In a post at Mozilla's "Hacks" blog, technical evangelist Robert Nyman has reiterated the foundation's plans for Firefox in 2012. In addition to silent updates in Firefox 13 – and this shouldn't come as a surprise – we can expect to see various UI, performance and compatibility improvements throughout the year. 

After Mozilla switched to a "rapid release" schedule a la Google Chrome, Firefox began receiving major version upgrades about every month and a half. As a result, many users experience something Mozilla labels "update fatigue". Users become annoyed when they are periodically prompted for updates, when Firefox takes it sweet time automagically upgrading at the most inopportune times, when user extensions quit working after an upgrade or simply put, when things just work differently.

To combat this, Firefox 13 will have seamless updating. Major version upgrades from 13 to 14, for example, will be applied without any pauses or annoying dialogue boxes. This is something Chrome has been doing for years but Google has always maintained a frenetic release schedule for their browser. Mozilla, on the other hand, is still a bit new to this whole rapid release thing, so Firefox will likely continue to have its pants ironed out until they are nice and crisp in the coming seasons.

Mozilla has already implemented backwards-compatible extensions as of Firefox 10. So, throwing away the "Firefox is installing your updates and will start in a few moments" message will go a long way in making those frequent upgrades relatively painless and invisible. That particular version also brought users hotfix updates without the need to restart – yet another small improvement which has paved the way to a more seamless user experience.

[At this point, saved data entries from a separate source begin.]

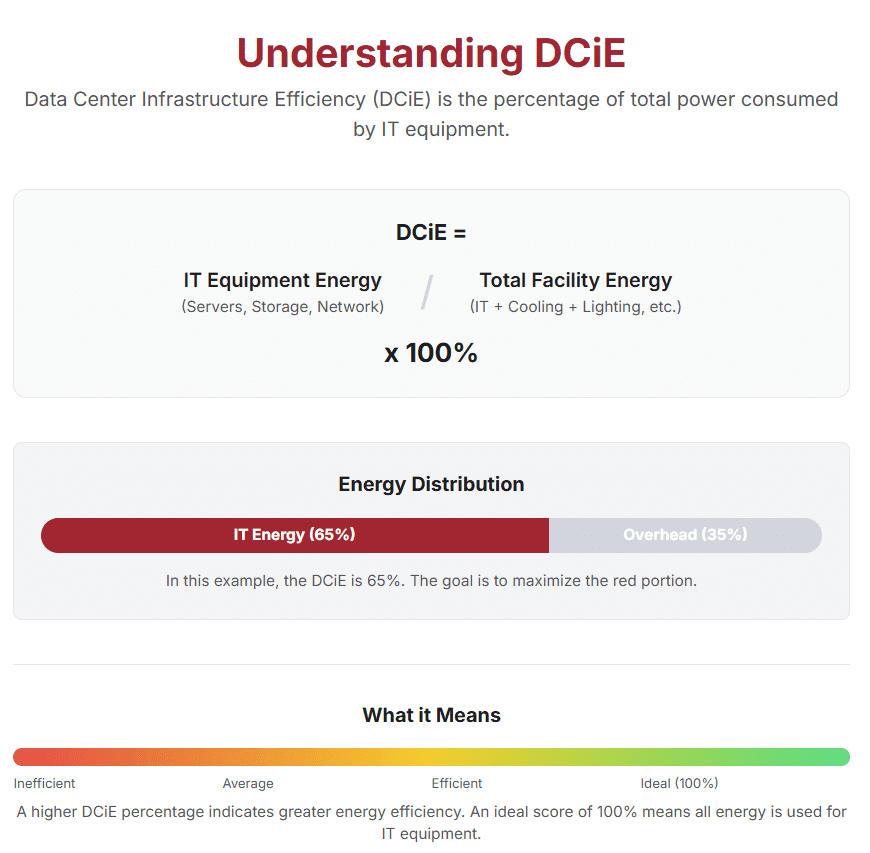Click the "What it Means" heading
Screen dimensions: 870x853
(x=431, y=715)
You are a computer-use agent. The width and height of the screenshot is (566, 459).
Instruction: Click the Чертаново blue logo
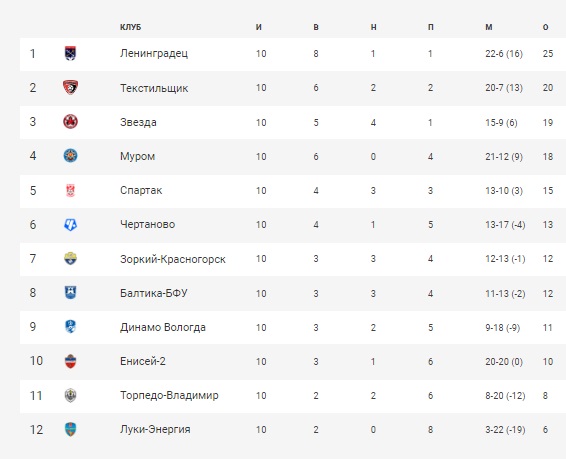point(70,224)
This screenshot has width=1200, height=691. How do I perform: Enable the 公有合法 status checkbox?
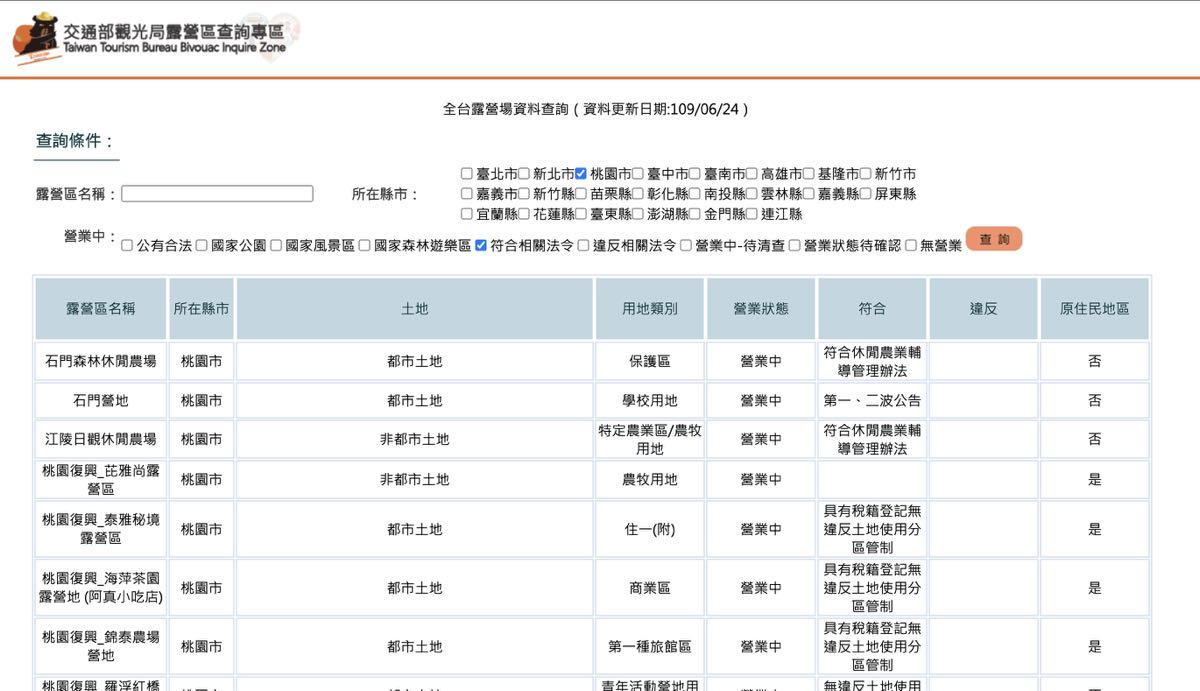[x=127, y=245]
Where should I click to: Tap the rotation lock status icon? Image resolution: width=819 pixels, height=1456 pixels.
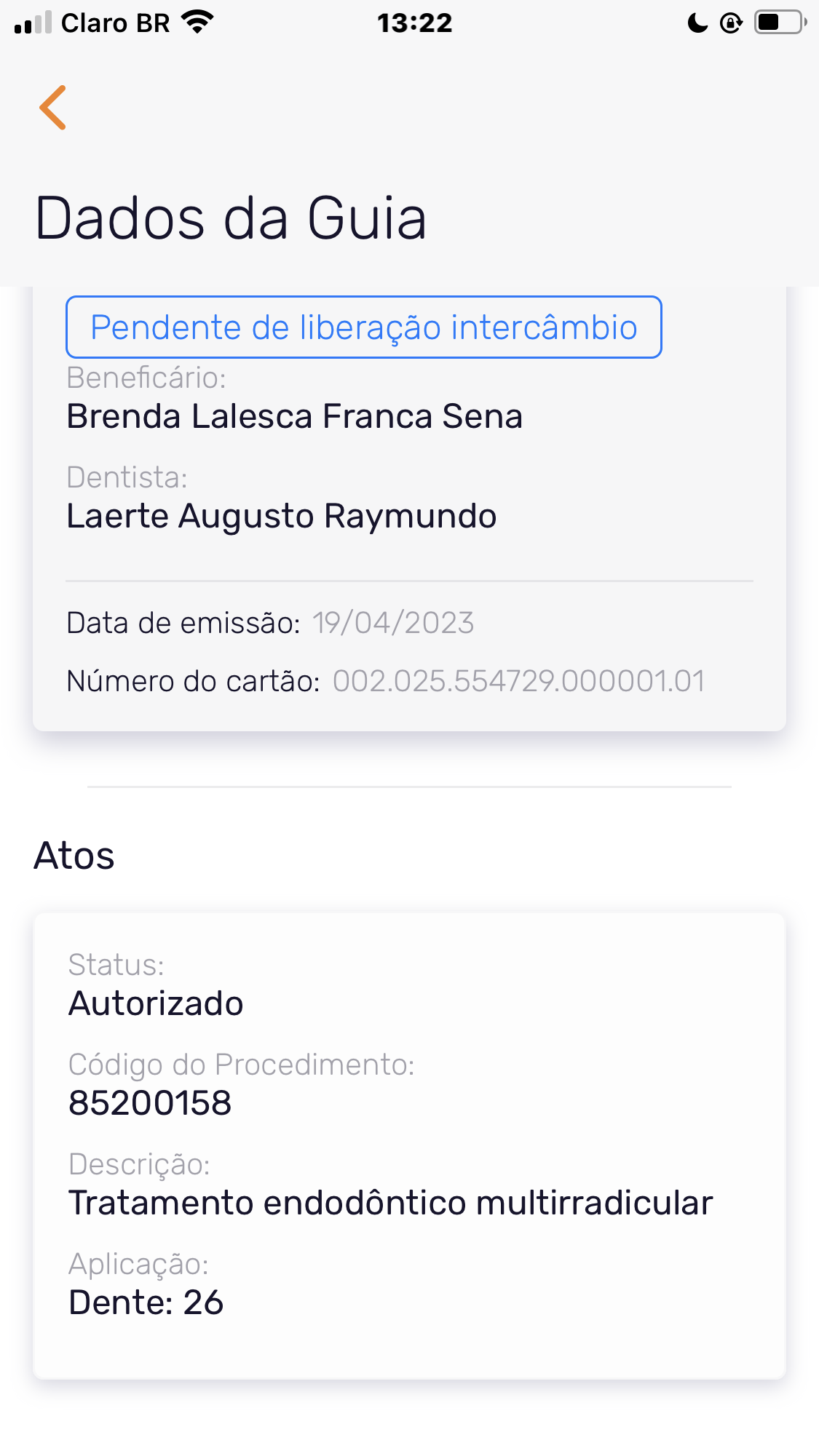730,23
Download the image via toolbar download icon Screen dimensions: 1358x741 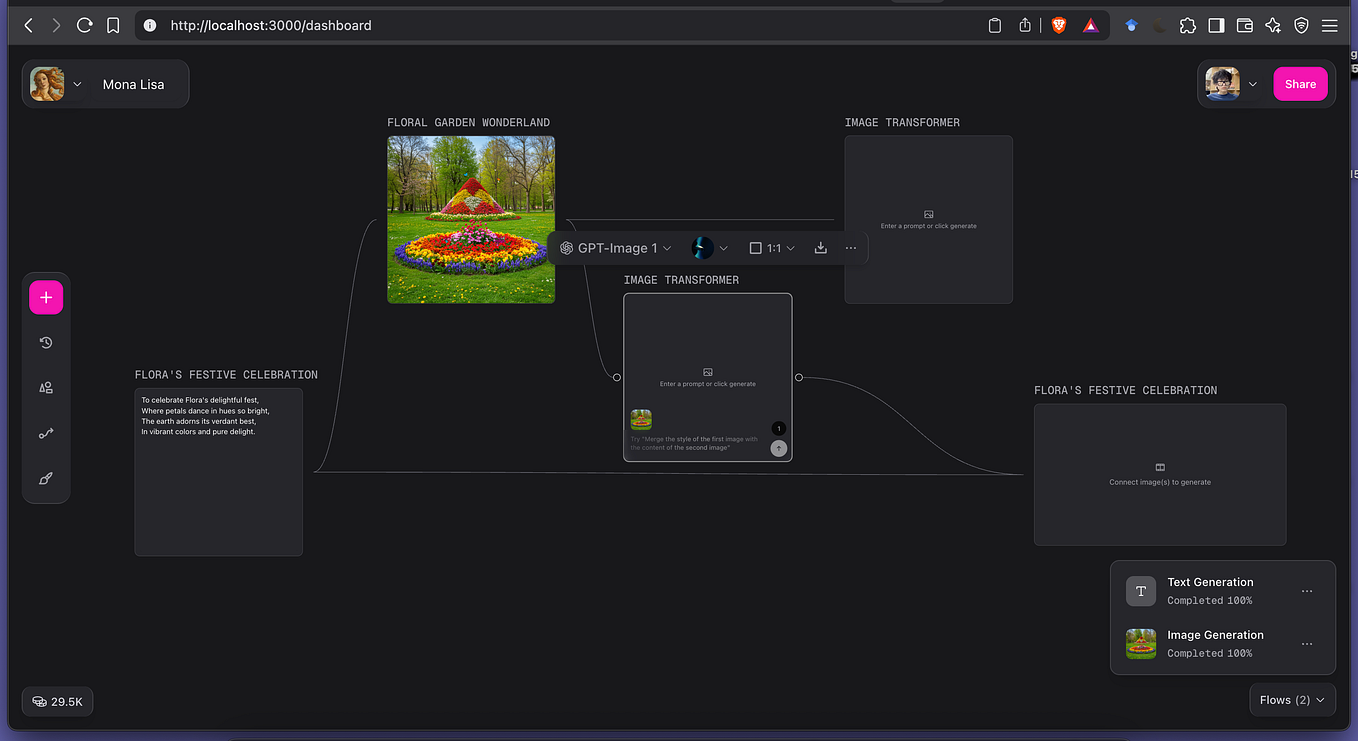tap(820, 248)
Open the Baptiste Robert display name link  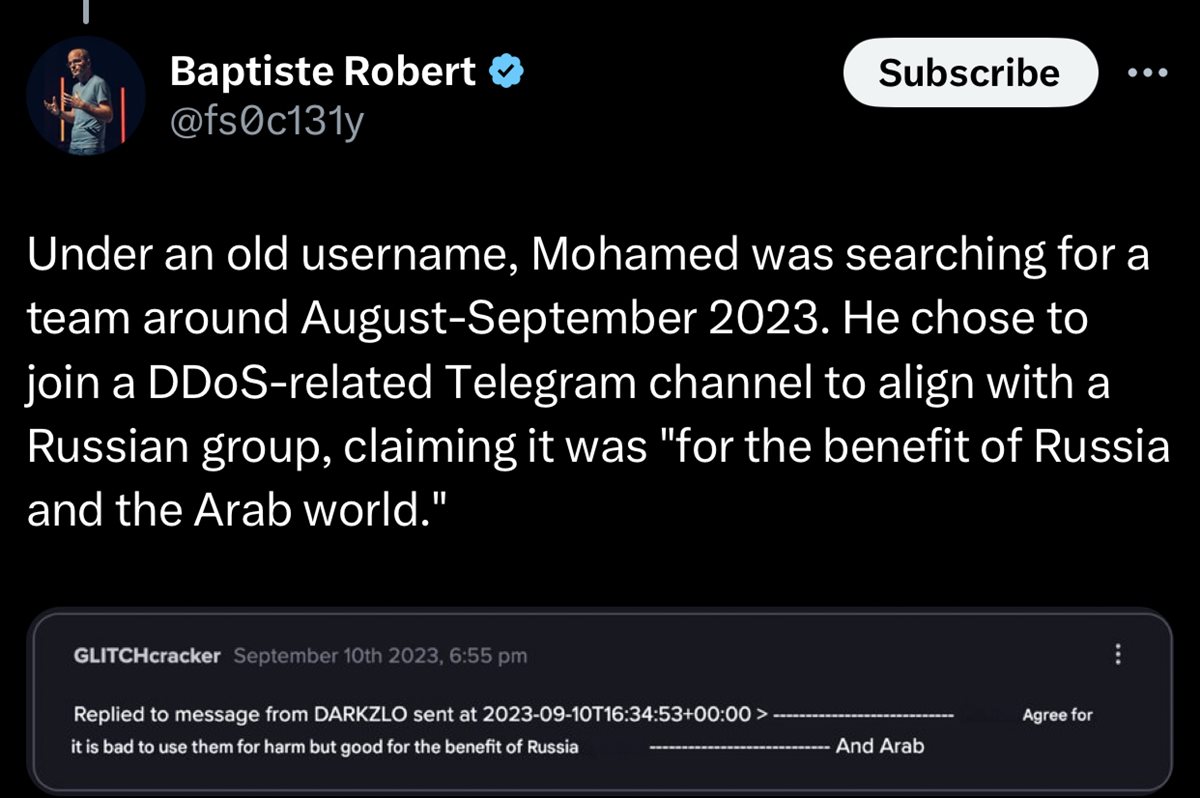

Later this year, users can expect plenty more changes. Some noteworthy improvements include seamless plugin installation, a completely redesigned UI (pictured to the upper left), making Firefox Sync one account to rule them all, dramatically improved launch time, better performance including smarter management of multiple tabs and a new javascript engine, and the early beginnings to a Metro-style interface for Windows 8.